Public college in Winston-Salem, North Carolina, US

Forsyth Technical Community College, (Forsyth Tech) is a public community college in Winston-Salem, North Carolina. The college is one of the largest in the North Carolina Community College System, with an enrollment of over 11,000 credit students and over 24,000 Corporate and Continuing Education students.

The college has twelve locations in Forsyth and Stokes counties and offers many distance learning classes and specialty programs in addition to 67 Associates in Applied Science degrees, 20 college transfer (Associates in Arts and Associates in Science) degrees, 35 diplomas, and 67 certificates.

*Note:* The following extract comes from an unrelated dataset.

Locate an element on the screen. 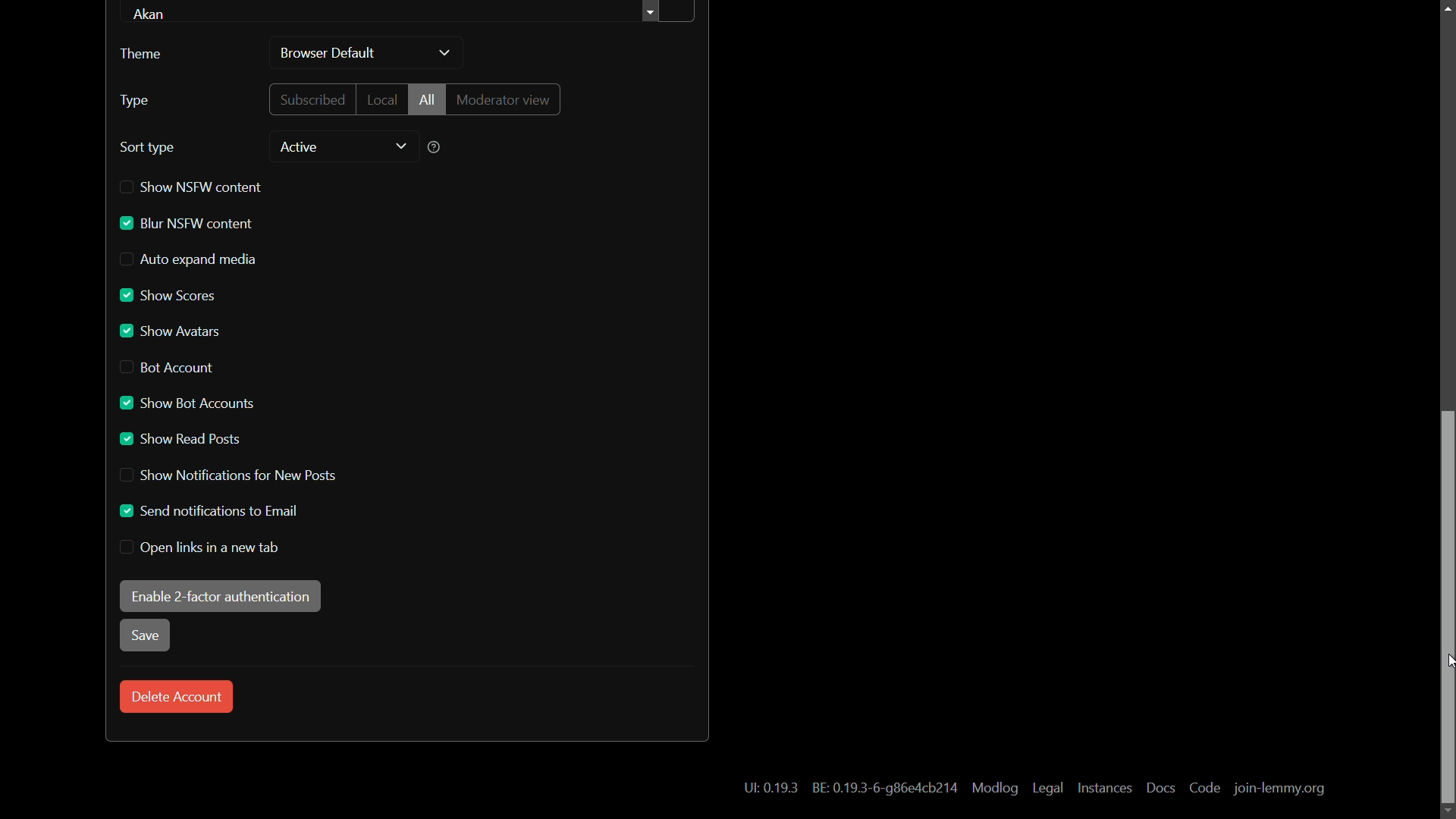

Under the leadership of Dr. Bob H. Greene (May 25, 1936 – July 14, 2011), the community college grew at an unprecedented rate, adding two new facilities and gaining further prestige in the Winston-Salem community.

Forsyth Tech was briefly mentioned in President Barack Obama's 2011 State of the Union Address as an example of education reform in low-income and low-opportunity areas. President Obama visited the school to give a speech on October 6, 2010.

Early College Of Forsyth and Middle College Of Forsyth are high school programs on the Forsyth Tech campus in which students take community college classes, and earn an associate degree by graduation of high school. The high school's calendar is the same as Forsyth Tech.